Während die Symmetrie beim Saalbau im Vordergrund steht, präsentiert sich der Oberstufenbau mit einer stark unterschiedlichen Gestaltung der Fassaden, die nicht allein aus der Topographie herrühren.
- Die Westseite des Oberstufenbaus lenkt in den Obergeschossen Tageslicht über großzügige Fassadenflächen tief in das Gebäudeinnere.
- Auf der zum Saalbau orientierten Ostfassade liegen hinter einem hölzernen Lamellen- Band lange Fluchtbalkone, welche die Klassenzimmer vom Hang aus andienen. Damit kann auf ein zweites Fluchttreppenhaus verzichtet werden.

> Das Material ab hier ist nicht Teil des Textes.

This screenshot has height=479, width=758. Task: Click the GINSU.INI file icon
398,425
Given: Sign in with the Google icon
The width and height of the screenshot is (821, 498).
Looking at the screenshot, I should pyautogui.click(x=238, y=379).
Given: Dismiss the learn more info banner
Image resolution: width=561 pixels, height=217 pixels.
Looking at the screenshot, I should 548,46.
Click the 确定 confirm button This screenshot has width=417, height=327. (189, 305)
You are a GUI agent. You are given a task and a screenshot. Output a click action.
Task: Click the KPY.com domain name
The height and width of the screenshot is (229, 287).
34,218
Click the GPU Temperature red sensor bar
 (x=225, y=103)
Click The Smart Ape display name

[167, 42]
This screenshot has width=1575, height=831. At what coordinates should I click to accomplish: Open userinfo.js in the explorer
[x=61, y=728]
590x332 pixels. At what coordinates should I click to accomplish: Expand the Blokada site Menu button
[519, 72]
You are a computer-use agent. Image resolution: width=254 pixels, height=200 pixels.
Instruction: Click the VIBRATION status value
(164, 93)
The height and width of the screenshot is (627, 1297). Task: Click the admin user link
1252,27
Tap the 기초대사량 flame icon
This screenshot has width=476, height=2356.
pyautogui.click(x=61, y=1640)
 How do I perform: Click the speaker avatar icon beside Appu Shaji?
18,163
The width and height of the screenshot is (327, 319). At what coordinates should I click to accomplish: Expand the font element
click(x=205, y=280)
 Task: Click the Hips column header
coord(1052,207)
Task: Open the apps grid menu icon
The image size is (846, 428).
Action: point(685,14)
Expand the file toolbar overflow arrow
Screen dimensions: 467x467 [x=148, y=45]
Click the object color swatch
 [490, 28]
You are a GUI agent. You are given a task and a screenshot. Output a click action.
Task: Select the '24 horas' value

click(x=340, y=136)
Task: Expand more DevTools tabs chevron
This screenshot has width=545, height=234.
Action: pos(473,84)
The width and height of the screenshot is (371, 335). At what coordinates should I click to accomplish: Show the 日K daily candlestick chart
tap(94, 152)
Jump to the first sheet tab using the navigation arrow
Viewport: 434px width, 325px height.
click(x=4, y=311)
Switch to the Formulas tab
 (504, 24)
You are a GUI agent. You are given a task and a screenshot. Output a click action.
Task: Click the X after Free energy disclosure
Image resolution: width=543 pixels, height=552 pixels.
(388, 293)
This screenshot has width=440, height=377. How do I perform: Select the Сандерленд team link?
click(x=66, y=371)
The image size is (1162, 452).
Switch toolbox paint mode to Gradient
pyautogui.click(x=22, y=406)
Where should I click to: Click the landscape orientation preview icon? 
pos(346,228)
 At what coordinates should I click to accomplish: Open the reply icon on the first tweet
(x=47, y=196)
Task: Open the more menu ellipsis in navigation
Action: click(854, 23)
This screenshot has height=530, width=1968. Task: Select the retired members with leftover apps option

- Diese Balkone kragen etwas vor die Gebäudeflucht und betonen somit den massiven Gebäudesockel, auf dem die beiden oberen Geschosse ruhen. Materialität und Dimension des Sockels unterstützen die maßstäbliche Einordnung in die Nachbarbebauung.
- Darüber hinaus reagiert der zurückspringende Sockel des Oberstufenbaus auf den gegenüber liegenden kleinen Saalbau. Auf Augenhöhe korrespondieren die Materialien der beiden Bauten untereinander.
- Das selbstbewußte Rückgrat des Gebäudefächers bildet der „Turm“ an der südwestlichen Gebäudeecke. Er fungiert symbolisch als Dreh- und Angelpunkt. Die skulpturale Vertikale betont zum einen den um diesen Punkt gefächerten Grundriss und dient zum anderen zum offenen Gelände hin als „Landmarke“. Mit diesem Ausrufe-Zeichen wird der Entwurfsgedanke leicht erkennbar unterstrichen.
Energieversorgung
Die Erweiterungsbauten der Waldorfschule Hof beinhalten die große Chance für das gesamte Schulgelände ein nachhaltiges Energiekonzept zu entwickeln. In Anlehnung an die gut in das Gelände integrierten Gebäude soll ein in die Ressourcenlandschaft der Region integriertes Energiekonzept die Verantwortung dieser Schule widerspiegeln: so kann ein Blockheizkraftwerk (BHKW), das mit Hackschnitzeln aus den Wäldern der Region nachhaltig betrieben werden kann und unterhalb des bestehenden Kindergartens platziert wird, durch ein Nahwärmenetz die gesamten Schulgebäude sowie die Gebäude des angrenzenden Kindergartens versorgen.
Der gleichzeitig erzeugte Strom versorgt das Schulgelände hauptsächlich in den kalten Monaten. Diese nachhaltige Stromversorgung optimal ergänzen kann eine Photovoltaikanlage auf dem Dach des Oberstufengebäudes, die wiederum in den Monaten mit längerer Sonnenscheindauer besonders leistungsfähig ist.
Durch den Einsatz eines BHKWs ist auch genügend Strom vorhanden, um in den Klassenräumen die heute üblichen, aber in ihren Auswirkungen umstrittenen LED-Leuchtmittel durch Glühbirnen mit dem vollen Lichtspektrum zu ersetzen.